Task requirements: Rewrite the stretch of material below, from its start through the line containing "point(4,24)", as a Markdown table with columns Row and Line. Number each line, skip blank lines, and leave the pictures out.

Data for processing:
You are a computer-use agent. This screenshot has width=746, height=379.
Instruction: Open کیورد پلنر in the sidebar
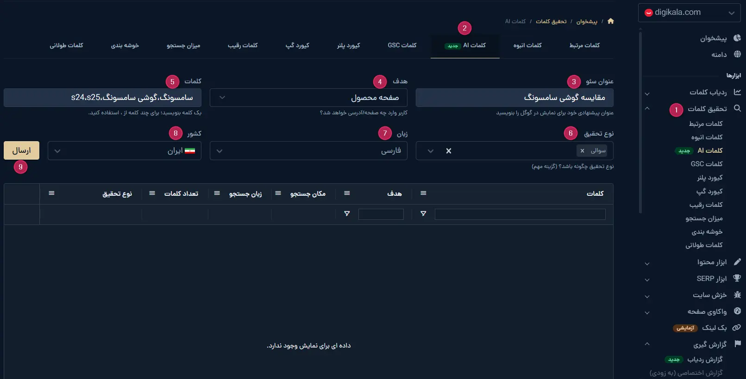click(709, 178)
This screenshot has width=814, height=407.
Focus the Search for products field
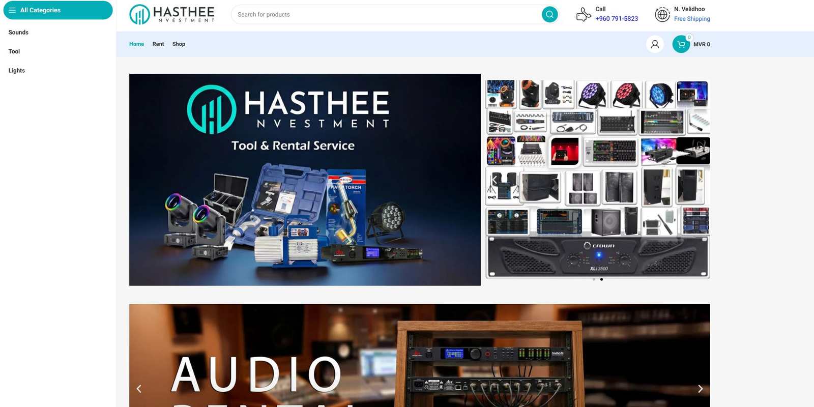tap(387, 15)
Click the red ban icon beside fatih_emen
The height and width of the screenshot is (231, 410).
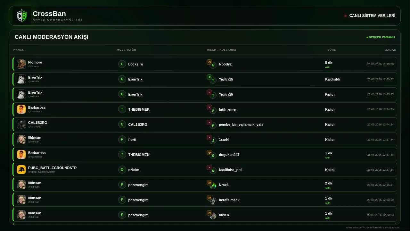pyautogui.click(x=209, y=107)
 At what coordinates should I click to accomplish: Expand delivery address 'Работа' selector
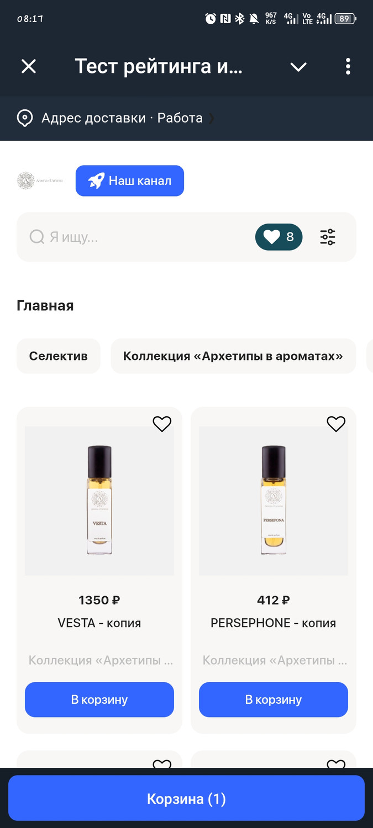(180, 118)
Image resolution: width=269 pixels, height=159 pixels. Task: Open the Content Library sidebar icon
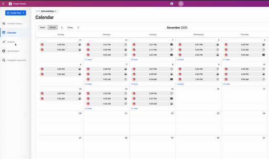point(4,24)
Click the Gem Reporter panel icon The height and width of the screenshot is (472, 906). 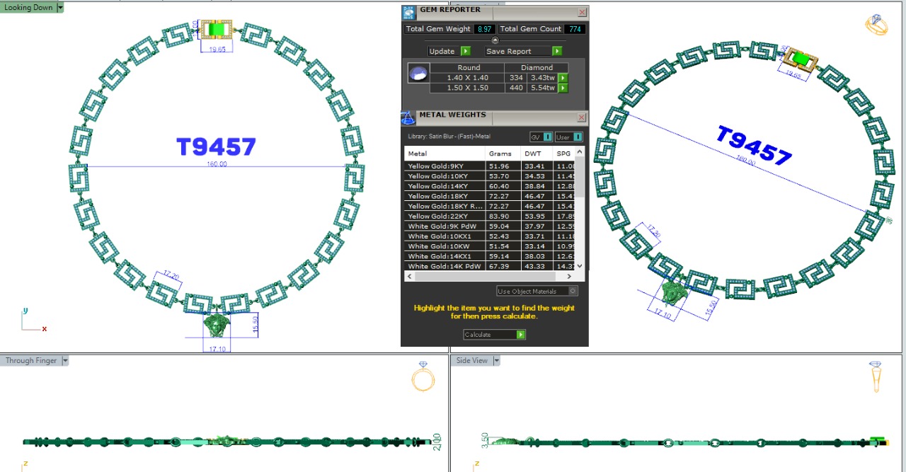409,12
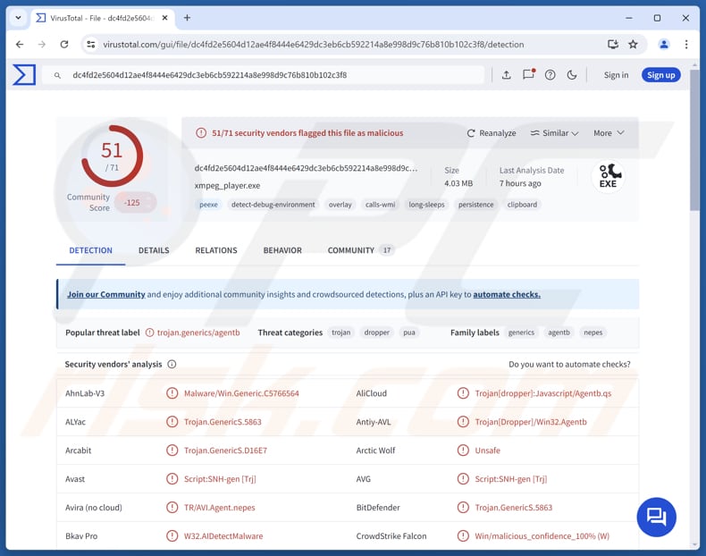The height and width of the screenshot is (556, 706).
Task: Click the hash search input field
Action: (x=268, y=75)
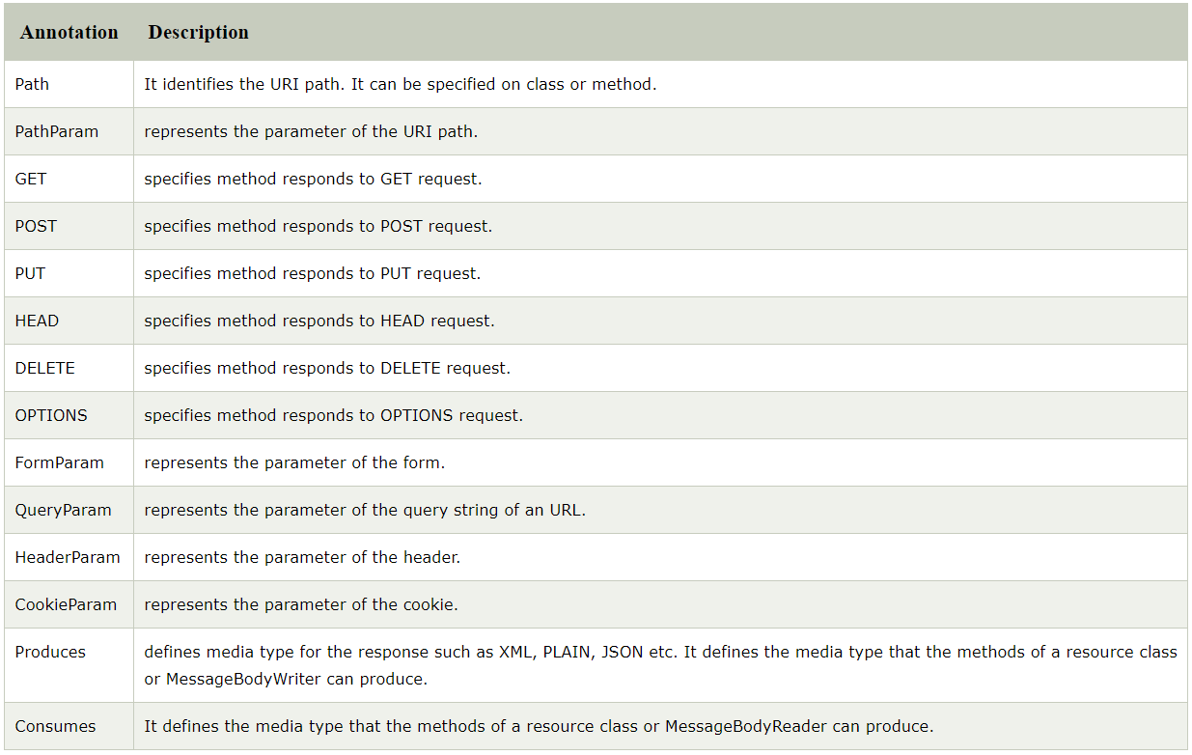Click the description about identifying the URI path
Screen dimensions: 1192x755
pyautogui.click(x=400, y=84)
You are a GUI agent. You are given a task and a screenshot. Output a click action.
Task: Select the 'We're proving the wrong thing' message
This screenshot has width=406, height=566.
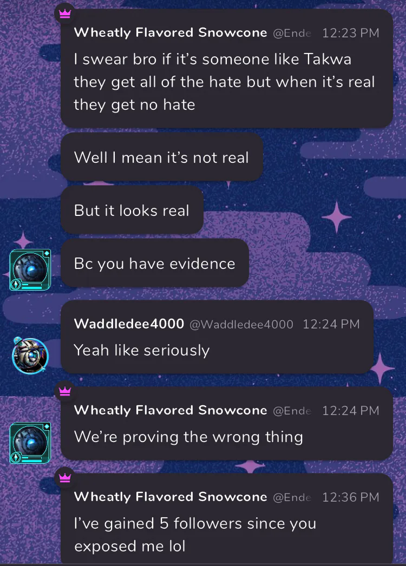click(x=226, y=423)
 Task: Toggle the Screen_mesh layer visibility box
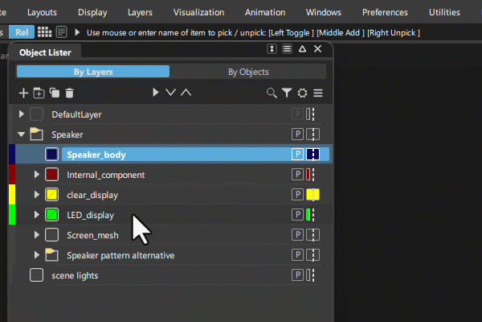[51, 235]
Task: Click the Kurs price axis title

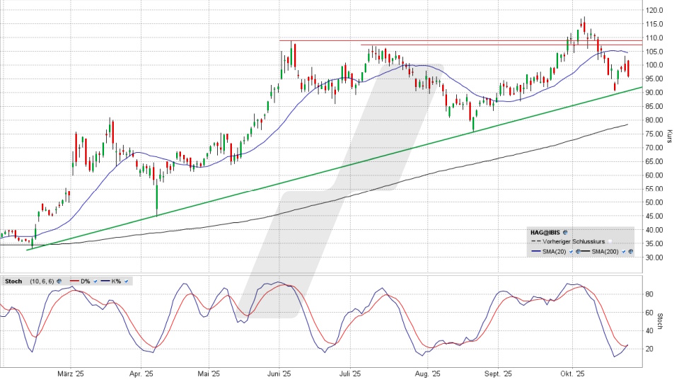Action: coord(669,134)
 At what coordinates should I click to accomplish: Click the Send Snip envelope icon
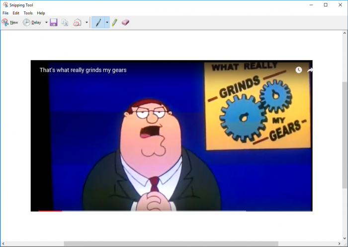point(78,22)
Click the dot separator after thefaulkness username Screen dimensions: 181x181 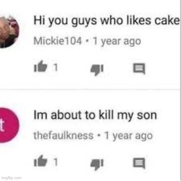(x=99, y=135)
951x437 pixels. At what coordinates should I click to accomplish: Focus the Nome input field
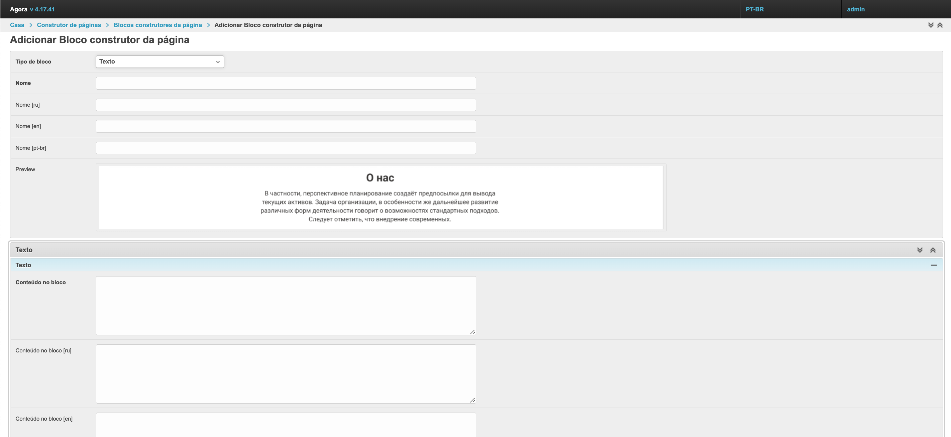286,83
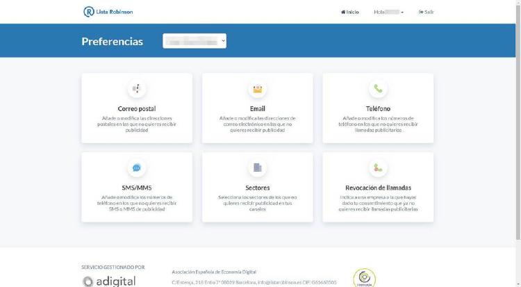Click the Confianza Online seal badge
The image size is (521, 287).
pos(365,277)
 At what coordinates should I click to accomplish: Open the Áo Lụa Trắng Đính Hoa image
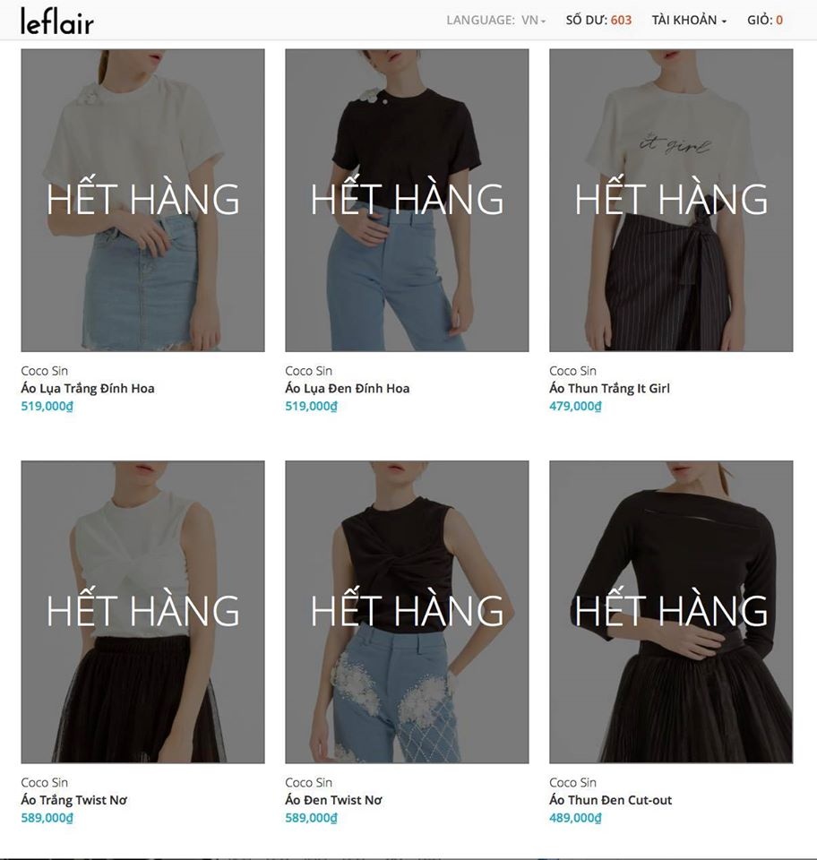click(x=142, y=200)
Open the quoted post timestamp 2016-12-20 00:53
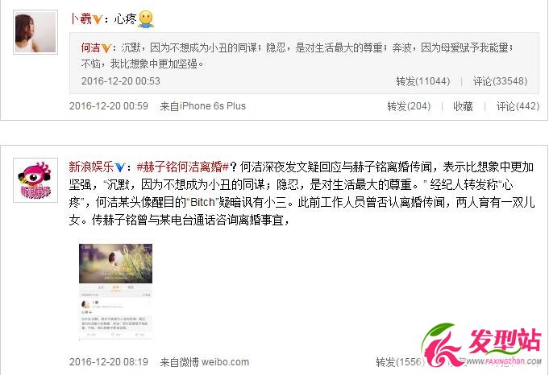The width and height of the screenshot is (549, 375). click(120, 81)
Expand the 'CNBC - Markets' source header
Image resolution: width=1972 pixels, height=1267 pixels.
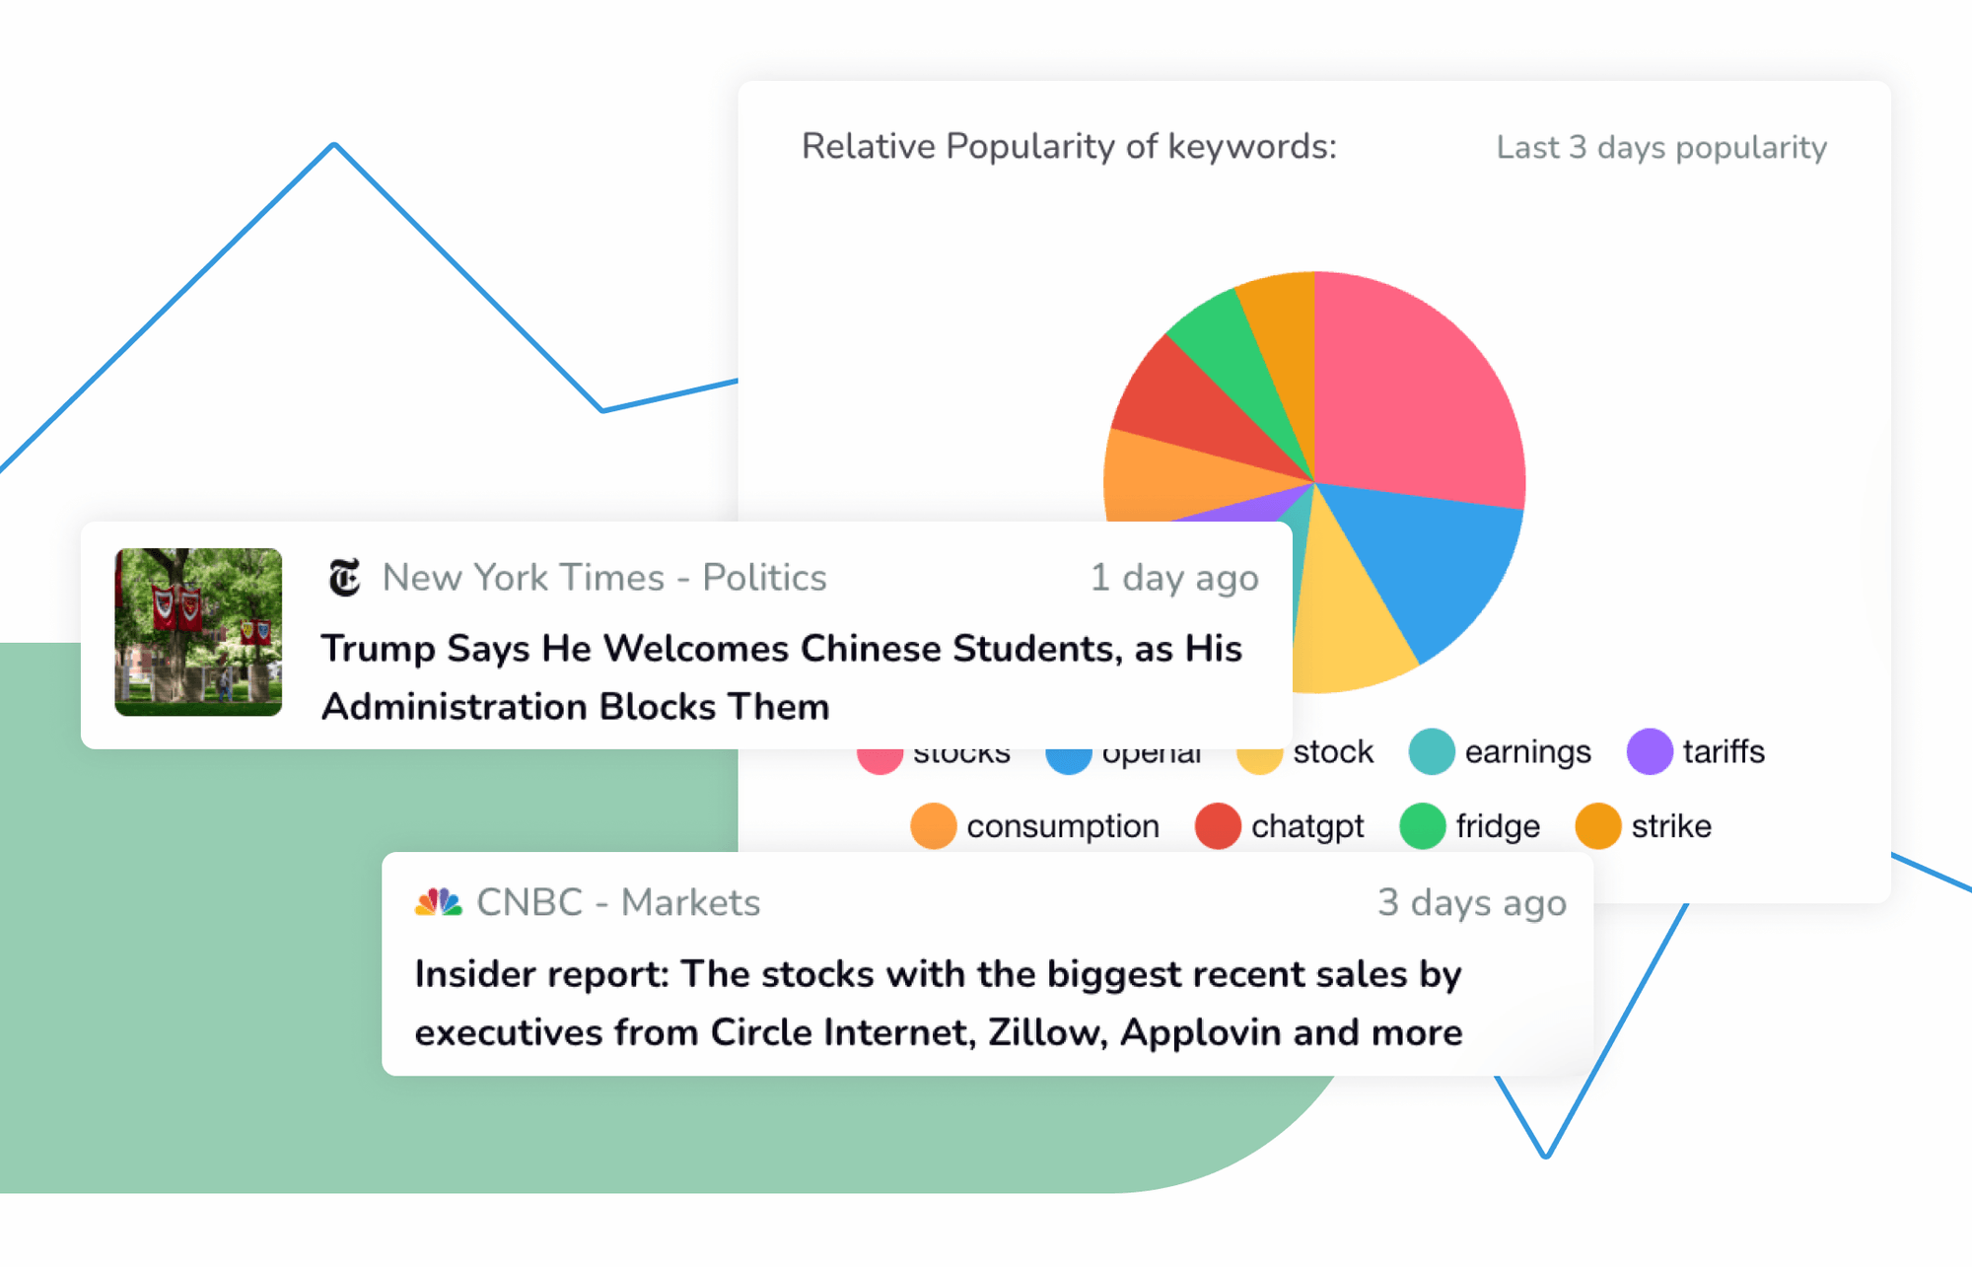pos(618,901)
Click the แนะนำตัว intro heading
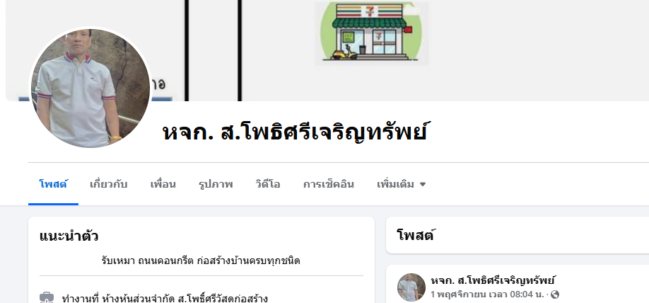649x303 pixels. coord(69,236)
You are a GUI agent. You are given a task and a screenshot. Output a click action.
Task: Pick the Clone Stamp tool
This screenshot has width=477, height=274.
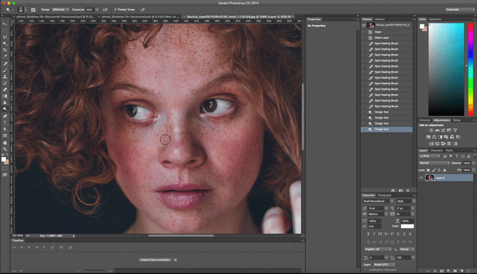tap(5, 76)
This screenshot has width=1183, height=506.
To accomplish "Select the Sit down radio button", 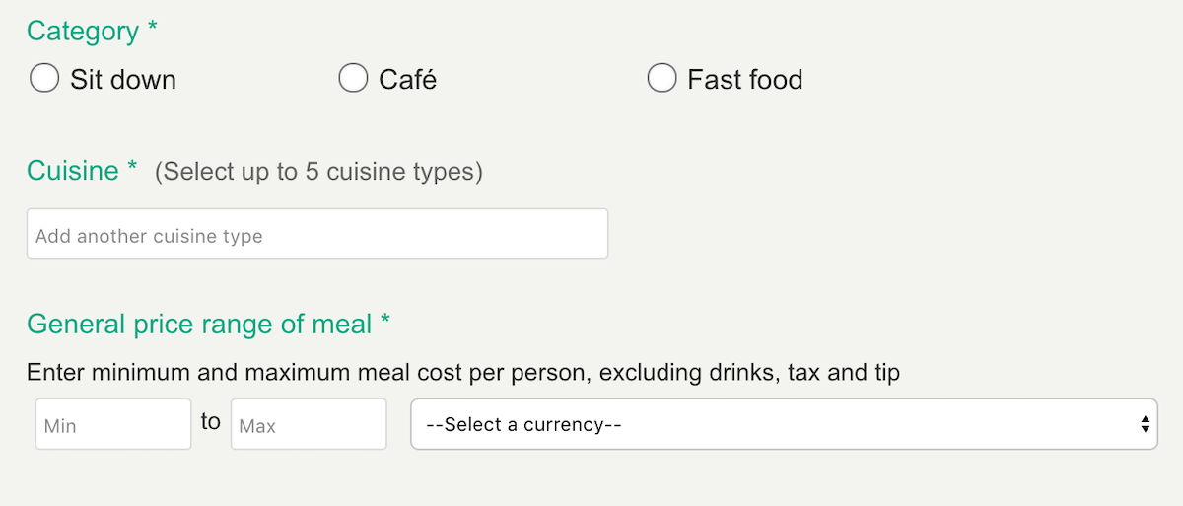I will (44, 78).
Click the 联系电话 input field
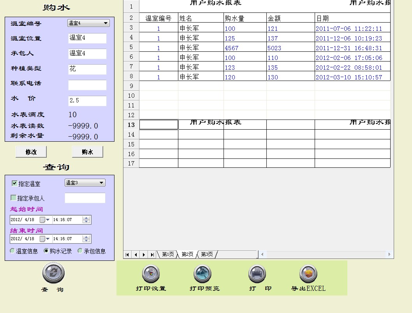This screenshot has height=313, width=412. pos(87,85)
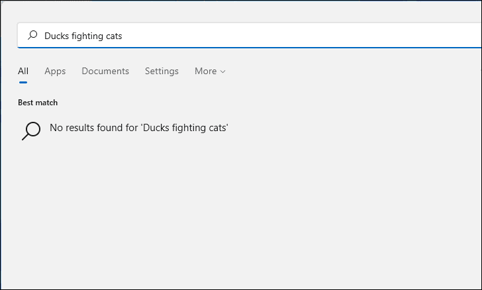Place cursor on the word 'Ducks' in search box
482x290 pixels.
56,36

Result of this exercise:
| Row | Line |
|---|---|
| 1 | You are a computer-use agent. This screenshot has width=746, height=379. |
| 2 | Instruction: Open کیورد پلنر in the sidebar |
| 3 | click(709, 178) |
| 4 | This screenshot has width=814, height=407. |
| 5 | Focus the Search for products field |
| 6 | tap(387, 15) |
| 7 | Click the red ban icon beside fatih_emen |
| 8 | The height and width of the screenshot is (231, 410). |
| 9 | pyautogui.click(x=209, y=107) |
| 10 |  At what coordinates should I click to accomplish: Expand delivery address 'Работа' selector |
| 11 | (180, 118) |
| 12 | Image resolution: width=269 pixels, height=159 pixels. Task: Open the Content Library sidebar icon |
| 13 | point(4,24) |